I knew virtually nothing about the plot, except that the story involved vampires, werewolves, abs and abstinence, but yesterday afternoon, after reading of the astonishing box office grosses for the vampire romance New Moon—a projected $140 million weekend—I decided to join the throng. I had to find out what was happening, though I hadn’t read the novels by Stephenie Myer and hadn’t seen the first movie in the series, last year’s hit Twilight.
I bought my Raisinets and diet Pepsi and took my seat in an auditorium brimming with girl power. Later, when I told my wife and son that I had been the only grown man seated by himself in that theater, they cringed for me. The other males were few and far between, but at least they’d had the wisdom to go in the company of females.
In New Moon, a native American teenager named Jacob, played by Taylor Lautner, is vying for the heart of the heroine Bella, played by Kristin Stewart, with a seriously caucasian teenager named Edward, played by Robert Pattinson, who looks like he stayed a semester too long in high school, but who is actually a one-hundred-year-old vampire.

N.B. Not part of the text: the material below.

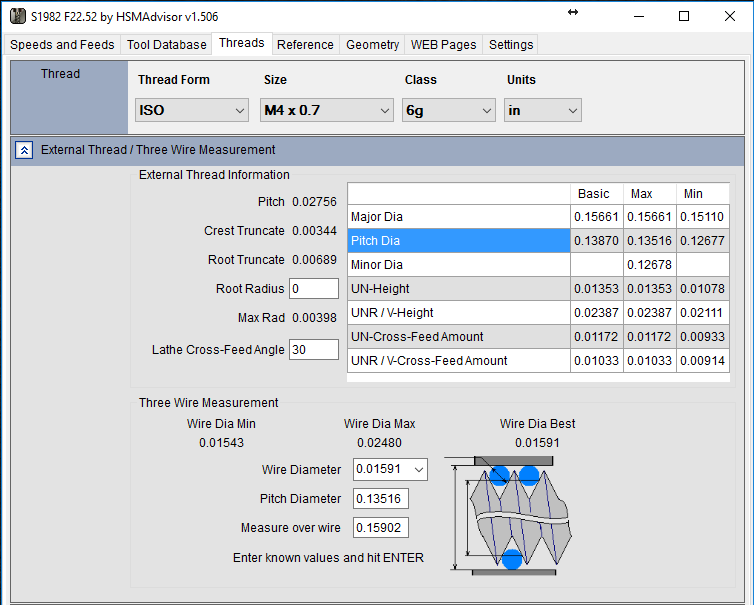
Task: Open the Settings tab
Action: click(511, 45)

How to convey the power of this record-breaking smash?
In one scene, Jacob and Bella are riding motorcycles. She crashes her bike. Jacob goes to help. He sees that she’s cut her head and strips off his t-shirt to make a poultice (maybe).
When the shirt came off, something remarkable occurred in the theater—what can only be called an airborne romantic event. All around me, like a gust of summer surging through the seats, women audibly and collectively exfoliated. Someone clapped. I heard laughter and felt behind me a burp of desire as big as the screen.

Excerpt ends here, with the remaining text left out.